Currently, 20 to 25 percent of time on sky is claimed lost due to instrument
inefficiency. For example:
-
Redundant hardwiring of observing scripts costs 1 - 2 percent of time on
sky.
-
Non-adjustable flat lamp intensity can cost up to 3 - 4 percent of the
time on sky.
-
Faint object set-up can be difficult due to lack of automated scripts and
poor display tools. This is harder to quantify, but may
be costing 5 to 10 percent of a night when at its worst.
We are faced with the question of how and when to ramp down this project.
Three options are suggested:
1. End the project now.
-
Immediately frees up all allocated resources for other projects.
-
NIRSPEC is left markedly improved but with no guarantee project goals
have been met.
-
Leaves completion of the tasks described above somewhat uncertain.
-
Limits flexibility in re-attacking the problem if necessary.

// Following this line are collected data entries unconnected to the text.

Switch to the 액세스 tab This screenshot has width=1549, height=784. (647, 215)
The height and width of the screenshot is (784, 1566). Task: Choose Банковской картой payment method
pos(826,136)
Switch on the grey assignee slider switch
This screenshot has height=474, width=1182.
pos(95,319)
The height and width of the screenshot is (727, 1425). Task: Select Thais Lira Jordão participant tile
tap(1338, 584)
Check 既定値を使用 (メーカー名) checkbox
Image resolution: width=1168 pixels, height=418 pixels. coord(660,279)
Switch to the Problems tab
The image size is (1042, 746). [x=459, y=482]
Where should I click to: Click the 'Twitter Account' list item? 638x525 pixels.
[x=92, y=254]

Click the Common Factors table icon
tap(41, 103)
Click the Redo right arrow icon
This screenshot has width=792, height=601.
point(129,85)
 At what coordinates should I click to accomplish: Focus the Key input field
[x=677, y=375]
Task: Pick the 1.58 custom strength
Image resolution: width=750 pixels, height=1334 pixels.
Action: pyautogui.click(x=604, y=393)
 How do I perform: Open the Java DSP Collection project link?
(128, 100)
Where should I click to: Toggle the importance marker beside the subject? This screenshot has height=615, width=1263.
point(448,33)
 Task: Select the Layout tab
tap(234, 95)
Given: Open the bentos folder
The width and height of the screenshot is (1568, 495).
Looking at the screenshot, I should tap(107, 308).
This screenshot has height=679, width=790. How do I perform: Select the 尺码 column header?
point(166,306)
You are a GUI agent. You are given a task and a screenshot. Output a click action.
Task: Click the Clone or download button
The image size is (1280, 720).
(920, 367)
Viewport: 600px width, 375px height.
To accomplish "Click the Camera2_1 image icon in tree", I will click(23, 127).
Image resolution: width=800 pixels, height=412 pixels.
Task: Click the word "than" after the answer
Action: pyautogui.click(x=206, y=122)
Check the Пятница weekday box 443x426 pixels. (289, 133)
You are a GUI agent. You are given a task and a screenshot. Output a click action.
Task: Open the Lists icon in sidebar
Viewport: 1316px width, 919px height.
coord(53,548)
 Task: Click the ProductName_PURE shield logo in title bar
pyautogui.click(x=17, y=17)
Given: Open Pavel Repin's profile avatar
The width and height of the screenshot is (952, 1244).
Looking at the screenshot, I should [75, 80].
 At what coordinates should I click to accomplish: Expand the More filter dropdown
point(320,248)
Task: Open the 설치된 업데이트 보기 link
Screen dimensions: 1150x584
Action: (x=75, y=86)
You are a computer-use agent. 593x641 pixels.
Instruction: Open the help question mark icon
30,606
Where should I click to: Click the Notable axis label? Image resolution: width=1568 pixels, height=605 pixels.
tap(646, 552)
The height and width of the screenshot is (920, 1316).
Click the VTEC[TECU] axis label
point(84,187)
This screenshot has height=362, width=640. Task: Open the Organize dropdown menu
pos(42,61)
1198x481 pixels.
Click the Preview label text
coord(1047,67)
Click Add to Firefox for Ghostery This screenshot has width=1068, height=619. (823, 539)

2. Maintain the project to the end of semester 2004A.
-
If resource allocation is reduced, frees up some resources immediately
with the possibility of further redirection by August.
-
Maintains team while statistics on crash reduction accumulate.
-
Facilitates completion of some of the reliability related tasks described
above.
3. Continue through FY04.
-
Further limits re-allocation of resources but still allows some reduction.
-
Maintains team while statistics on crash reduction accumulate.
-
Facilitates completion of most of the reliability related tasks mentioned
above.
-
Provides a natural seque into an efficiency improvement project in FY05.